Selenium restores synaptic deficits by modulating NMDA receptors and selenoprotein K in an Alzheimer's disease model.

AIMS Strong evidence has implicated synaptic failure as a direct contributor to cognitive decline in Alzheimer's disease (AD), and selenium (Se) supplementation has demonstrated potential for AD treatment. However, the exact roles of Se and related selenoproteins in mitigating synaptic deficits remain unclear. RESULTS Our data show that selenomethionine (Se-Met), as the major organic form of Se in vivo, structurally restored synapses, dendrites and spines, leading to improved synaptic plasticity and cognitive function in triple transgenic AD (3×Tg-AD) mice.
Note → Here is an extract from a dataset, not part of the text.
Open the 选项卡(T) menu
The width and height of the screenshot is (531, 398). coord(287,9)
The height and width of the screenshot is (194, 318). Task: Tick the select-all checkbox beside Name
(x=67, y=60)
Furthermore, we found that Se-Met ameliorated synaptic deficits by inhibiting extrasynaptic N-methyl-D-aspartate acid receptors (NMDARs) and stimulating synaptic NMDARs, thereby modulating calcium ion (Ca2+) influx. We observed that a decrease in selenoprotein K (SELENOK) levels was closely related to AD and a similar disequilibrium was found between synaptic and extrasynaptic NMDARs in SELENOK knockout mice and AD mice. Se-Met treatment upregulated SELENOK levels and restored the balance between synaptic and extrasynaptic NMDAR expression in AD mice. INNOVATION These findings establish a key signaling pathway linking SELENOK and NMDARs with synaptic plasticity regulated by Se-Met, and thereby provides insight into mechanisms by which Se compounds mediate synaptic deficits in AD. CONCLUSION Our study demonstrates that Se-Met restores synaptic deficits through modulating Ca2+ influx mediated by synaptic and extrasynaptic NMDARs in 3×Tg-AD mice, and suggests a potentially functional interaction between SELENOK and NMDARs.